Input data
——————————
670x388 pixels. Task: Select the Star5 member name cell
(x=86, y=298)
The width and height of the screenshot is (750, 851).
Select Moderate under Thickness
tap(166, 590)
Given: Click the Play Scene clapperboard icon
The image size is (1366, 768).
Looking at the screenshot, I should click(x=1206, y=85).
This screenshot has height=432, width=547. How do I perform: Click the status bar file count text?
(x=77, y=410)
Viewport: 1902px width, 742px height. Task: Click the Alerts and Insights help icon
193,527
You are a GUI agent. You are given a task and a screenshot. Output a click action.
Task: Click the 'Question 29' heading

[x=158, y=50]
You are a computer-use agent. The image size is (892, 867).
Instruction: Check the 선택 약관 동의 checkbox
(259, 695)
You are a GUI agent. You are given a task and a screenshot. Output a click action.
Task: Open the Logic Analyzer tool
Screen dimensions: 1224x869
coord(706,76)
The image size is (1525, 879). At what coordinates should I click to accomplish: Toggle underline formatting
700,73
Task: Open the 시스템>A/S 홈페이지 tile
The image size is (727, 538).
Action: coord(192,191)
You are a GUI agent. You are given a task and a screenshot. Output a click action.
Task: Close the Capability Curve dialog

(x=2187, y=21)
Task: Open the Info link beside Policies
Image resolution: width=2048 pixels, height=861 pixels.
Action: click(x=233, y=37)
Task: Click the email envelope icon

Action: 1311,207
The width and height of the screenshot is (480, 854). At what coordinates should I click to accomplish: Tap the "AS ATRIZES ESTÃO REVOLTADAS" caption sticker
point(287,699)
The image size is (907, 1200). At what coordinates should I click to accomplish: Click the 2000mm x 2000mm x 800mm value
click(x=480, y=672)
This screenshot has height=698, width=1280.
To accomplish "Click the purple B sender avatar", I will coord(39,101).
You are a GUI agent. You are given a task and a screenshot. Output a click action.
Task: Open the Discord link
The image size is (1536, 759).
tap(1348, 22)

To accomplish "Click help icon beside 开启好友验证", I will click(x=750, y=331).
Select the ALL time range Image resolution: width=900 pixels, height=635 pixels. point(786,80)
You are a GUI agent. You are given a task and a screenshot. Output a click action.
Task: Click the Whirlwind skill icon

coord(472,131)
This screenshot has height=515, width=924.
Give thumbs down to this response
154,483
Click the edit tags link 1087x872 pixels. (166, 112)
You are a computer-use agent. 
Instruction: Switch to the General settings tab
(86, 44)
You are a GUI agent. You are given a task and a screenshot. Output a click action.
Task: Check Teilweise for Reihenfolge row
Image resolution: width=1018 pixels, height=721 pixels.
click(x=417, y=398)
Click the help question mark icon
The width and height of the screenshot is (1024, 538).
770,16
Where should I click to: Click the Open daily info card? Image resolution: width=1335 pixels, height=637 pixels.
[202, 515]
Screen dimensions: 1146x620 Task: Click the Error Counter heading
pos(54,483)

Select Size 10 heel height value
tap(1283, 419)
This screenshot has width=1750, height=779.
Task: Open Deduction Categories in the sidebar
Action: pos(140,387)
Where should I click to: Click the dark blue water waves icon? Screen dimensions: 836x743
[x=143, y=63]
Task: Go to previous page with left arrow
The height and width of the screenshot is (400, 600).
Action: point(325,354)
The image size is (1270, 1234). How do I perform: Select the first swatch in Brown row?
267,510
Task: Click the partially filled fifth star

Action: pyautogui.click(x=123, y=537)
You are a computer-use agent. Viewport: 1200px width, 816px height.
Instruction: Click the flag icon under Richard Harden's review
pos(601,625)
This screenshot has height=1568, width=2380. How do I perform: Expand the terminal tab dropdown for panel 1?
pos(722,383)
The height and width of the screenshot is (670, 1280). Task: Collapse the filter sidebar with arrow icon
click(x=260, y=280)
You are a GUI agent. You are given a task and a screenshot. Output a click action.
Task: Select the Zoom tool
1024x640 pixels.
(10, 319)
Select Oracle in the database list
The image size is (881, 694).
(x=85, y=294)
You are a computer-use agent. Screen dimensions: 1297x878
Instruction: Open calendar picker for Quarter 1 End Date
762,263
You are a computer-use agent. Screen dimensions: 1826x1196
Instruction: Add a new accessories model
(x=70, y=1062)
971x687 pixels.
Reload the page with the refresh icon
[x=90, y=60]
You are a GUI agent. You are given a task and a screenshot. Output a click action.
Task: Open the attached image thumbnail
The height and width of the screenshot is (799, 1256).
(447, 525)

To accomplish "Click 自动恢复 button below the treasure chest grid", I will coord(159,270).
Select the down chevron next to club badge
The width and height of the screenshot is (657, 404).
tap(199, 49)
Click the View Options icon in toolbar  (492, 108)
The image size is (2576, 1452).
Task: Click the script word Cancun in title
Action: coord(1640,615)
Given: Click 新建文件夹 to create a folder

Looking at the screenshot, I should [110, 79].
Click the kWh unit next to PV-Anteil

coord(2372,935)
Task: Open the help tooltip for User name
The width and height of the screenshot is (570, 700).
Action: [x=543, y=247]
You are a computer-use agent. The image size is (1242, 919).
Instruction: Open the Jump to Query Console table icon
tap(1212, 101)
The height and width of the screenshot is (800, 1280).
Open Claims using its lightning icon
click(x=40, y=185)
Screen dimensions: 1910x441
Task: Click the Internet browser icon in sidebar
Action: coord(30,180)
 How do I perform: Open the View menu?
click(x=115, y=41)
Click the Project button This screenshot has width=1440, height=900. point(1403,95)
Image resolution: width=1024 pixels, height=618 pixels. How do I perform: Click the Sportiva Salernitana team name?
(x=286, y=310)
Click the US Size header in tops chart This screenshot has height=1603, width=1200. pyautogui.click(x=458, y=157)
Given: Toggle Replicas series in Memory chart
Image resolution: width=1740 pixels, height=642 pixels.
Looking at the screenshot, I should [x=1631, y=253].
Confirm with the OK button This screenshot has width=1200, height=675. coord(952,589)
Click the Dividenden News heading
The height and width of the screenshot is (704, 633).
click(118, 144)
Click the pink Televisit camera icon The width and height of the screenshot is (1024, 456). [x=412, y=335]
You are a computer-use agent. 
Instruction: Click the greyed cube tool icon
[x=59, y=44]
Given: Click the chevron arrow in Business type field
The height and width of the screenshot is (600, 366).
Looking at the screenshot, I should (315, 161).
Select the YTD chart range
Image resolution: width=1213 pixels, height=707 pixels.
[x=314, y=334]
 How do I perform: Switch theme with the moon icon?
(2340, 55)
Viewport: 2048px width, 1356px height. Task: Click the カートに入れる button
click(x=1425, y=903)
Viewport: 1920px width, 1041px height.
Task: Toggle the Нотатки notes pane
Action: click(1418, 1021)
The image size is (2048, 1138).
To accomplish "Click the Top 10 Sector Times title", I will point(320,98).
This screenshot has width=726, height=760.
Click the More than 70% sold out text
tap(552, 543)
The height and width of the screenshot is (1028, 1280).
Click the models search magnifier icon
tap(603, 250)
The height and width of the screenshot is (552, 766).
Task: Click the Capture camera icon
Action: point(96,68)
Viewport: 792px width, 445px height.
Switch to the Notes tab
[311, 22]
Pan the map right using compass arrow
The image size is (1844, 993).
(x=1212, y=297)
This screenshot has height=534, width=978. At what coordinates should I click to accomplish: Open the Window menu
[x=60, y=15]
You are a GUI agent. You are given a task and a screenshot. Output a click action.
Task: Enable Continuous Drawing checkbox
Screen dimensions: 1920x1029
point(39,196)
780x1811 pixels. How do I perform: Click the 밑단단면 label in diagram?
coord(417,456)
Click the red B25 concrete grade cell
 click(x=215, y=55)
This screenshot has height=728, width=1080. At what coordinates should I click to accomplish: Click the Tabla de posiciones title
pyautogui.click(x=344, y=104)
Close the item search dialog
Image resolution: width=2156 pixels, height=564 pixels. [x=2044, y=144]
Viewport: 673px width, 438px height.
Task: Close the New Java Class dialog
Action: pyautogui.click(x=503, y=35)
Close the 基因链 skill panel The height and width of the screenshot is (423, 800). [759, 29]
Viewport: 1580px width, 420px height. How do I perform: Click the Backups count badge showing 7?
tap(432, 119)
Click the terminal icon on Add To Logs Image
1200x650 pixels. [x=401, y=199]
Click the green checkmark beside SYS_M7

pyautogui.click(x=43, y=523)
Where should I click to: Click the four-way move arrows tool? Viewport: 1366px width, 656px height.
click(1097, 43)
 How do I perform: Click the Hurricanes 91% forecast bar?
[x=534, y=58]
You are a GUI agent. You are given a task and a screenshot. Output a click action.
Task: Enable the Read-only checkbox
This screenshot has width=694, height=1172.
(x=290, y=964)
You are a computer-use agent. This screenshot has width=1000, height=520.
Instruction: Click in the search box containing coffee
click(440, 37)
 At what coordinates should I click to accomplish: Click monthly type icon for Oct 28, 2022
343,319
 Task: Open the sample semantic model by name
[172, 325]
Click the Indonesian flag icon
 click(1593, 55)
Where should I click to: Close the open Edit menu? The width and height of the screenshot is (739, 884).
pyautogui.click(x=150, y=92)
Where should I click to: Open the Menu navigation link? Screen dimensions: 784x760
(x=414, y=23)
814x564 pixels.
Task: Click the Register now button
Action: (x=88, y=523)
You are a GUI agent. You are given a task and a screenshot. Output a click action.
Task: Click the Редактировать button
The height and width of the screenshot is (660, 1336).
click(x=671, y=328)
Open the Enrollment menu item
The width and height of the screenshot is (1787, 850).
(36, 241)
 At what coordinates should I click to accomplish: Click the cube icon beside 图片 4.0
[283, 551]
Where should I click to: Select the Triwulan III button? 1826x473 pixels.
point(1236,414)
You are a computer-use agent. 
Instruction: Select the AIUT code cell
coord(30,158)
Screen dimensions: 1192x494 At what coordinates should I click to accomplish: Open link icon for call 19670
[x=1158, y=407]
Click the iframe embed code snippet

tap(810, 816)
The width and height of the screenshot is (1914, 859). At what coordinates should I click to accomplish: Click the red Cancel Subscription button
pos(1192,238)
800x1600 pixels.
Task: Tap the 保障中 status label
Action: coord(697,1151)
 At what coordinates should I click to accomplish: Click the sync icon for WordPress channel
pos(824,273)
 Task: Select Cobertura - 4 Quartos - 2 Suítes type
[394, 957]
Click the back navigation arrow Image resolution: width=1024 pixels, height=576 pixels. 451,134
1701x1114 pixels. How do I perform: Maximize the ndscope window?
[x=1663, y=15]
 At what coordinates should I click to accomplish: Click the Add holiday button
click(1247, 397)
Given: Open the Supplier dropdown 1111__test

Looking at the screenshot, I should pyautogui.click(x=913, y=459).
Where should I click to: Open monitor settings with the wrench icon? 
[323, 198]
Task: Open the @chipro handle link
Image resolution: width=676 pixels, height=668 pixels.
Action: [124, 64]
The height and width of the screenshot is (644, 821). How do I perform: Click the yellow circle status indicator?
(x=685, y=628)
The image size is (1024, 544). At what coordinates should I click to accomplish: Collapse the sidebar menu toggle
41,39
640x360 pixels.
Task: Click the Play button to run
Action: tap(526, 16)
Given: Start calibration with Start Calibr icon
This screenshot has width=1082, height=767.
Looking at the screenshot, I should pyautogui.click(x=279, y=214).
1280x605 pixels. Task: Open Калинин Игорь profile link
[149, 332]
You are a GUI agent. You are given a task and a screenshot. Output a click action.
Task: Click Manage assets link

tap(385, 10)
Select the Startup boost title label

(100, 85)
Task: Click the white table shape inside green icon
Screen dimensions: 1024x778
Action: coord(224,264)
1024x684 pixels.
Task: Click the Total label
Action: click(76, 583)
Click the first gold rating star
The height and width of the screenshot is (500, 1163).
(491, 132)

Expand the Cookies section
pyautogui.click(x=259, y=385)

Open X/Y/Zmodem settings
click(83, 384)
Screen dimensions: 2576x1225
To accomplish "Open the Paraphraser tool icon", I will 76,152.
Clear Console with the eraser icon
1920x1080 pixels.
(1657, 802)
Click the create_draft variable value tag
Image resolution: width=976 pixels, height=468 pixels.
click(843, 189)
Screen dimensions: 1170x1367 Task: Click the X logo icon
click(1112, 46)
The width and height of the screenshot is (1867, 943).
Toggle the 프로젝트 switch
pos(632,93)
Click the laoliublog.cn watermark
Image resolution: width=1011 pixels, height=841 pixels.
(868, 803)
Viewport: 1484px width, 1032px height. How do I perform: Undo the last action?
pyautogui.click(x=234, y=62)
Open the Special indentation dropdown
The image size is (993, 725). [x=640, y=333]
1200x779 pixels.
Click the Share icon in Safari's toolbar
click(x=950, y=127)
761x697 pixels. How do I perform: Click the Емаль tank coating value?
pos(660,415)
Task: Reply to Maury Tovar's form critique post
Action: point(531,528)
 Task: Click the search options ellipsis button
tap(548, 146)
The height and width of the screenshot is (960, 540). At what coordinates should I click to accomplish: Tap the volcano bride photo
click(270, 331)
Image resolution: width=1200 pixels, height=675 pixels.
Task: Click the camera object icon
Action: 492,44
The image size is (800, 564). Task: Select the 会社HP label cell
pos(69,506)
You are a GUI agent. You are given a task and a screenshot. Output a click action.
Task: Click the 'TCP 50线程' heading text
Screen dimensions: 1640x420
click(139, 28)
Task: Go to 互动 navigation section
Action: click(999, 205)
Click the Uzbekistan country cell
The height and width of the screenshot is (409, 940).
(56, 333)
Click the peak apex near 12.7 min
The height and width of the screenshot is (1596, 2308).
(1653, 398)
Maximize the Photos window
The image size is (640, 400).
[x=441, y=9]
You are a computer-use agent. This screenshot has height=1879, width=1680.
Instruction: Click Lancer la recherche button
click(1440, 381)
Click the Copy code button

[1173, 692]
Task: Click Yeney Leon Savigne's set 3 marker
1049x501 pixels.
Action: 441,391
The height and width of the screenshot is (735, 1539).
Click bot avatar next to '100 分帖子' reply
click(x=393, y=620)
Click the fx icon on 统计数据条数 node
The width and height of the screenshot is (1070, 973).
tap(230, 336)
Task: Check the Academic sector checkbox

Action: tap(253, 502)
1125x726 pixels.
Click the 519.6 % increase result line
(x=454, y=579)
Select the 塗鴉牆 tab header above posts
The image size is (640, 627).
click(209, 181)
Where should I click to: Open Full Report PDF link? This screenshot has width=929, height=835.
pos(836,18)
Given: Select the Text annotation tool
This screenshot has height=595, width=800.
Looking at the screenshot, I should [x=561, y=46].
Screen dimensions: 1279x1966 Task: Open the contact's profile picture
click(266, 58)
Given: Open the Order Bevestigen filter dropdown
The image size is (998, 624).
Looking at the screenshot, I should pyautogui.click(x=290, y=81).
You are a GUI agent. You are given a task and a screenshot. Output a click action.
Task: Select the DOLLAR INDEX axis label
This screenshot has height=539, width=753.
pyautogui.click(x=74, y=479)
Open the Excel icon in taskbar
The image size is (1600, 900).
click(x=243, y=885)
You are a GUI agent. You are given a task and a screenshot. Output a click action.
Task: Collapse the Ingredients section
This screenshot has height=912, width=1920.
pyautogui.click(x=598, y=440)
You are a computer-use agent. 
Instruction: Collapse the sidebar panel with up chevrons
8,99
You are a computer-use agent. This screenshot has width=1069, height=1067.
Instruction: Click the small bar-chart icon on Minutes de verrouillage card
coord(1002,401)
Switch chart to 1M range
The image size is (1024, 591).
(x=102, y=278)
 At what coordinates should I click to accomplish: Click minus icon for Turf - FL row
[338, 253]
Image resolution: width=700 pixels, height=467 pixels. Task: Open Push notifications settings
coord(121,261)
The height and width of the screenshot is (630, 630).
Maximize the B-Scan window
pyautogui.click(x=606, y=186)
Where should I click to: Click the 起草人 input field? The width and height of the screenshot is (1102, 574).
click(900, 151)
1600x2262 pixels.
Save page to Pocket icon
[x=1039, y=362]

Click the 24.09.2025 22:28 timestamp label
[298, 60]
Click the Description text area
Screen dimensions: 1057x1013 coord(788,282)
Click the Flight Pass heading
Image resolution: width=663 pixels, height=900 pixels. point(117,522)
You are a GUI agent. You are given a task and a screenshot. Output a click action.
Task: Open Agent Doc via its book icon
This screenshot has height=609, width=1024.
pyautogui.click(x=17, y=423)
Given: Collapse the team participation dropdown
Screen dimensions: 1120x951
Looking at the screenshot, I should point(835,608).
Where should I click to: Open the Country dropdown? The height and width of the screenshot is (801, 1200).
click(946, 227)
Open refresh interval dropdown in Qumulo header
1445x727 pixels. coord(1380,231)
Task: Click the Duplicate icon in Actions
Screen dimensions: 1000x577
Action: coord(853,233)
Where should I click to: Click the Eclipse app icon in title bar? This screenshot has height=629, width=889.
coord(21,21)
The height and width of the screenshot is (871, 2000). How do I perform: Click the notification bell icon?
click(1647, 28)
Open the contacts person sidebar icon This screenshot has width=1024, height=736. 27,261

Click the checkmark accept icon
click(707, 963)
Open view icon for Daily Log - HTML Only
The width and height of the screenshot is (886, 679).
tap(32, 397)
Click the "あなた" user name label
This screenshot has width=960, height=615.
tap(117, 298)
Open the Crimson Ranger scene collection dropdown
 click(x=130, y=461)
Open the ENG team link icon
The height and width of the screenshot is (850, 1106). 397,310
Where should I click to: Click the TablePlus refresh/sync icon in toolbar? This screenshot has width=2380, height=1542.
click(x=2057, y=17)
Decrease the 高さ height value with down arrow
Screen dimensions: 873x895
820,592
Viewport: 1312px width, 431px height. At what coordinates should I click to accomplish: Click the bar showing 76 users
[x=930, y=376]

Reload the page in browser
——————————
Activity
From the line that contains "Open the contacts" through the last line of the records above, copy every line exactly and leave out the rest.

The answer
Open the contacts person sidebar icon This screenshot has width=1024, height=736. 27,261

Click the checkmark accept icon
click(707, 963)
Open view icon for Daily Log - HTML Only
The width and height of the screenshot is (886, 679).
tap(32, 397)
Click the "あなた" user name label
This screenshot has width=960, height=615.
tap(117, 298)
Open the Crimson Ranger scene collection dropdown
 click(x=130, y=461)
Open the ENG team link icon
The height and width of the screenshot is (850, 1106). 397,310
Where should I click to: Click the TablePlus refresh/sync icon in toolbar? This screenshot has width=2380, height=1542.
click(x=2057, y=17)
Decrease the 高さ height value with down arrow
Screen dimensions: 873x895
820,592
Viewport: 1312px width, 431px height. At what coordinates should I click to accomplish: Click the bar showing 76 users
[x=930, y=376]

Reload the page in browser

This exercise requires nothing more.